- What to work on
Take each line below that has "beside" and copy it.

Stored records
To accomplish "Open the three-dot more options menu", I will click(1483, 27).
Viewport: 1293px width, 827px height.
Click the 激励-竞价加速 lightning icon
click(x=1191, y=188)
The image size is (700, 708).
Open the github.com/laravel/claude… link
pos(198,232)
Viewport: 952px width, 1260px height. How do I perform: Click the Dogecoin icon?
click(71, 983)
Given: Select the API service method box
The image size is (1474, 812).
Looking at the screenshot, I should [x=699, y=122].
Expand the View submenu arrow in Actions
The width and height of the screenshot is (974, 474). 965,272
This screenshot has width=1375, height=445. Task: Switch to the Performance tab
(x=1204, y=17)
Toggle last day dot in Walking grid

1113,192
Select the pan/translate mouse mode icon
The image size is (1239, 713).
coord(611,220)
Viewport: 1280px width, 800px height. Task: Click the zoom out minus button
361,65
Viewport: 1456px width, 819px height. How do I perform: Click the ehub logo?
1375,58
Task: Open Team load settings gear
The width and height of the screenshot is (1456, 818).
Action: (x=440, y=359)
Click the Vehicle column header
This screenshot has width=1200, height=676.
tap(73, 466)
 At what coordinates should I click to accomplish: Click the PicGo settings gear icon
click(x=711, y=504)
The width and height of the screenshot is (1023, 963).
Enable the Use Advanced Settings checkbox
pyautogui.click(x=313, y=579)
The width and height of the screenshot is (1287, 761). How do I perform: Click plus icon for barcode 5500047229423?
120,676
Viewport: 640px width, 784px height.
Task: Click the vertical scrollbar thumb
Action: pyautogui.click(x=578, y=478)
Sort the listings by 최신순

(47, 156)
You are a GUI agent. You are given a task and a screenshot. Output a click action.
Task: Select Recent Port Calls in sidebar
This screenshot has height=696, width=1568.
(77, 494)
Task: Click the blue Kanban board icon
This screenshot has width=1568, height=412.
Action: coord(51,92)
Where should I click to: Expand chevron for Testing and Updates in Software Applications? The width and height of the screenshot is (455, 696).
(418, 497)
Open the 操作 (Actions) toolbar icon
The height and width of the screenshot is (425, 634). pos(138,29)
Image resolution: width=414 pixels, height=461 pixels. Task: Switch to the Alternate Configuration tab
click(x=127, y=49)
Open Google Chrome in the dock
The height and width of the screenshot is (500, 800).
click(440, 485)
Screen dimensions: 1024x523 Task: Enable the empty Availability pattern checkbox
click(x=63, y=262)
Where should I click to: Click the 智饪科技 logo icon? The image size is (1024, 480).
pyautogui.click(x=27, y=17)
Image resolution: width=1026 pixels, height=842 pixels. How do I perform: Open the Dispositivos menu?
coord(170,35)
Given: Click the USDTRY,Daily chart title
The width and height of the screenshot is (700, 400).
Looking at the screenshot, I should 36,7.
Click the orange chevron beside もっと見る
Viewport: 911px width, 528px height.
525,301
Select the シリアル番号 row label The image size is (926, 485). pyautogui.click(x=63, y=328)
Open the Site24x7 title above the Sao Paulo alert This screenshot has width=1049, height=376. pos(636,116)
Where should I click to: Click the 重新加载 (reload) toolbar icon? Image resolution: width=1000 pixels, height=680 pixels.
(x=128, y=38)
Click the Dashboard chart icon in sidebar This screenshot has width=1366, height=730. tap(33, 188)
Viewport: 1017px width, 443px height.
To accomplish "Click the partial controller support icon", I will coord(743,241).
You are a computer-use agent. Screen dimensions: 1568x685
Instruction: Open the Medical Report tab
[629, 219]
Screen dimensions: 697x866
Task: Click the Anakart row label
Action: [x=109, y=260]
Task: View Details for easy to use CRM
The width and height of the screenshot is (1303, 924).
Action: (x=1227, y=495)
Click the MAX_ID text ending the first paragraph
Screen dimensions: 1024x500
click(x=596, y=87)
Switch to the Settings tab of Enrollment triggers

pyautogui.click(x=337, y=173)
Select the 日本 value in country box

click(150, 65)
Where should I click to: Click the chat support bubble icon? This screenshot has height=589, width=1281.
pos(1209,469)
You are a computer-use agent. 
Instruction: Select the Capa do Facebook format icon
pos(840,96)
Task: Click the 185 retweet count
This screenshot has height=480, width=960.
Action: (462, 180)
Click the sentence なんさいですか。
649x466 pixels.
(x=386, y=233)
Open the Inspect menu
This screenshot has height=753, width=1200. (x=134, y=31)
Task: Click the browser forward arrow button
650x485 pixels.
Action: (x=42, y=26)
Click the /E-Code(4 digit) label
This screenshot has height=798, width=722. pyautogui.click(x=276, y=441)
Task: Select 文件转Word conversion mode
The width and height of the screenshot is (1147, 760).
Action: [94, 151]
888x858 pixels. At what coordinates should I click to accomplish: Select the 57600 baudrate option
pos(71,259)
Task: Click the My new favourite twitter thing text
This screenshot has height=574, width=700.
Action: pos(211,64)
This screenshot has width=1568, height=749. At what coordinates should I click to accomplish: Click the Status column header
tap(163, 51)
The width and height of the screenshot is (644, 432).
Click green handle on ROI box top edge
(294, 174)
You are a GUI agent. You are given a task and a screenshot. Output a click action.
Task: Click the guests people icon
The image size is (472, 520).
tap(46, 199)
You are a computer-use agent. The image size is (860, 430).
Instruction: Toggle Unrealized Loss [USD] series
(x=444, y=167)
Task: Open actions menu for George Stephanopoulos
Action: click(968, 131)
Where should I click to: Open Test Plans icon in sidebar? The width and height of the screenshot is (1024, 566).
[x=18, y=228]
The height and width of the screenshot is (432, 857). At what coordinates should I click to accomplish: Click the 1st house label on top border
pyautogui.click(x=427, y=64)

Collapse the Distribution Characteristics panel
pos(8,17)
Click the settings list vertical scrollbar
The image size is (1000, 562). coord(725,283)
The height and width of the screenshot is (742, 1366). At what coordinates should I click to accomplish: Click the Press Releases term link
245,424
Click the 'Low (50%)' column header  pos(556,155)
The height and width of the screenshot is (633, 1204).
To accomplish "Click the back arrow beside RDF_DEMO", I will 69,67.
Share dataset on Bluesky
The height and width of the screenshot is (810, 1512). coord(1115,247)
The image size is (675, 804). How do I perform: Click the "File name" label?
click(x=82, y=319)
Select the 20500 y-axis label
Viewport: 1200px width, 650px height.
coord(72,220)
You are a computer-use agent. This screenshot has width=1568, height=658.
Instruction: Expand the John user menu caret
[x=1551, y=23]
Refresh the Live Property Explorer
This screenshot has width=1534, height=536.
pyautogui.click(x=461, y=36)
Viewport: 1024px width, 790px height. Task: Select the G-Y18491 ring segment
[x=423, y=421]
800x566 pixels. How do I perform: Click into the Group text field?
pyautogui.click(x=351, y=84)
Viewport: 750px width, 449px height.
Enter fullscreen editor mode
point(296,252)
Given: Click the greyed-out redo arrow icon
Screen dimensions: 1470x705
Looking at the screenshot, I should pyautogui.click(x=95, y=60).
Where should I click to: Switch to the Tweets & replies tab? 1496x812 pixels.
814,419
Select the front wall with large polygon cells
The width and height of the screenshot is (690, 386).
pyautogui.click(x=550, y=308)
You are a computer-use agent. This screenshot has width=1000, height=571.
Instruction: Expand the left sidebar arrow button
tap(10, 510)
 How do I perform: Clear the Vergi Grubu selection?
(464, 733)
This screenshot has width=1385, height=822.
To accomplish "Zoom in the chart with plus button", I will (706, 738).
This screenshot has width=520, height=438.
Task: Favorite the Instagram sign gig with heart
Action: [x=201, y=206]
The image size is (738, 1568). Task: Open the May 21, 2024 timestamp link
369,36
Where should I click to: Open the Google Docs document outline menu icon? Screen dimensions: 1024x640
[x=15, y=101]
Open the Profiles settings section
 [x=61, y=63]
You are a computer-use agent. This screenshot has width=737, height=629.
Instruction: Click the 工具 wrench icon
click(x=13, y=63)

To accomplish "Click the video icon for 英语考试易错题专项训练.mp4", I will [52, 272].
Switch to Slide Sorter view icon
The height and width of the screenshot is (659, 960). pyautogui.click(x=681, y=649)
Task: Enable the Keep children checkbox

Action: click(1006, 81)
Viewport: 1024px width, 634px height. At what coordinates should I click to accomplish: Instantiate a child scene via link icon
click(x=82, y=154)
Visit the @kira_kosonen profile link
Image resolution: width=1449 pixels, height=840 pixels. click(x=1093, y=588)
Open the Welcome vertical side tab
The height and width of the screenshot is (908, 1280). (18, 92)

- Answer
Click the orange chevron beside もっと見る
To accomplish "Click the back arrow beside RDF_DEMO", I will 69,67.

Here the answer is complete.